Emily Graf, Staff Writer

Many high school students nap regularly, much like toddlers. According to a recent Fielder survey of 110 students, 43% nap more than three times a week.
“I think naps are helpful because they allow you to rest and take a break so you have energy to do whatever else you had to do that day,” Onnie Jones, senior, said.
There have been hundreds of experiments and years of research based on the positive and negative effects of napping. According to the Sleep Foundation, napping 45 minutes or less can work wonders and benefit the human brain and body in numerous ways.
“I think napping is helpful; School drains so much because of homework that the naps I take help out with the next day,” Andrew Nadres, freshman, said.
Short daytime naps can help improve performance and learning. According to the Sleep Foundation, a 2008 study indicates that naps can improve memory function and lower blood pressure.

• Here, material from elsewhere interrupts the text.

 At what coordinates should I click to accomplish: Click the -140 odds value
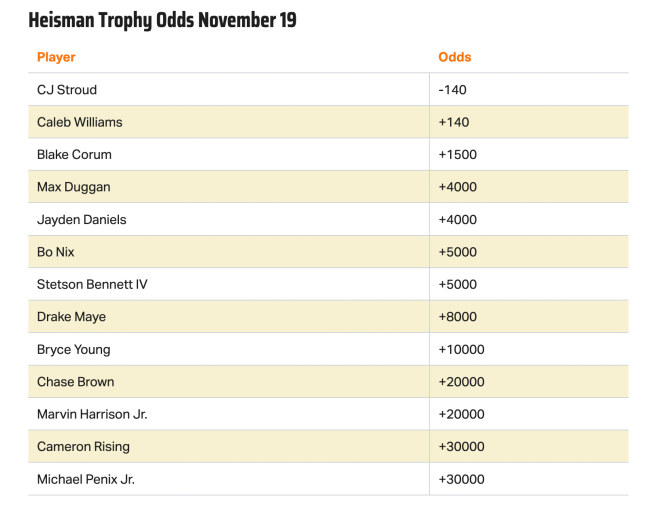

Napping for as short as even 10 minutes can improve wakefulness. However, according to the Sleep Foundation, a study has also shown that naps are associated with increased risk of heart failure.

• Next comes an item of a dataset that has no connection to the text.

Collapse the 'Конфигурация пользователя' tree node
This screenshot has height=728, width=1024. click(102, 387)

Naps lasting more than an hour have been found to actually be dangerous. Long naps can cause sleep inertia, which is a state of grogginess that can interfere with the ability to carry out mental and physical tasks. Sleep inertia is common for people who have just awoken from a long nap.
“I think naps are harmful since you wake up even worse, and more tired,” Jesrael Leiva, senior, said.

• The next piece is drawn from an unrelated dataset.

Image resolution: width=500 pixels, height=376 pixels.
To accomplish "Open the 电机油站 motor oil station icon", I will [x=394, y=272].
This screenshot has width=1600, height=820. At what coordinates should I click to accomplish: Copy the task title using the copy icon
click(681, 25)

Experts at Cambridge tracked more than 16,000 people over a course of 13 years, investigating effects of diet and lifestyle, including sleeping habits.
After matching mortality rates with sleeping habits, they found that the risk of death increased by about 14% for people who napped less than an hour a day. For people who took naps that lasted more than an hour, the risk increased by 32%.
Chances of dying from a respiratory illness doubles if naps last more than an hour, and other studies say that napping for a long time might be an early sign of system dysregulation or future health problems. The sources at Cambridge also write about a study in China which discovered that napping more than 30 minutes can also raise chances of developing type 2 diabetes.
“I think naps should only last 15 minutes, maximum, otherwise it would screw up your sleep schedule for the night,” Ruth Brick, school nurse, said.
There are still many studies on the effects of napping, because it plays a big role in how the human body and brain function. Although many look at napping as a good concept to help boost energy and performance, napping is not just a nap; it affects everything about the body, and there is much more to it than most people think.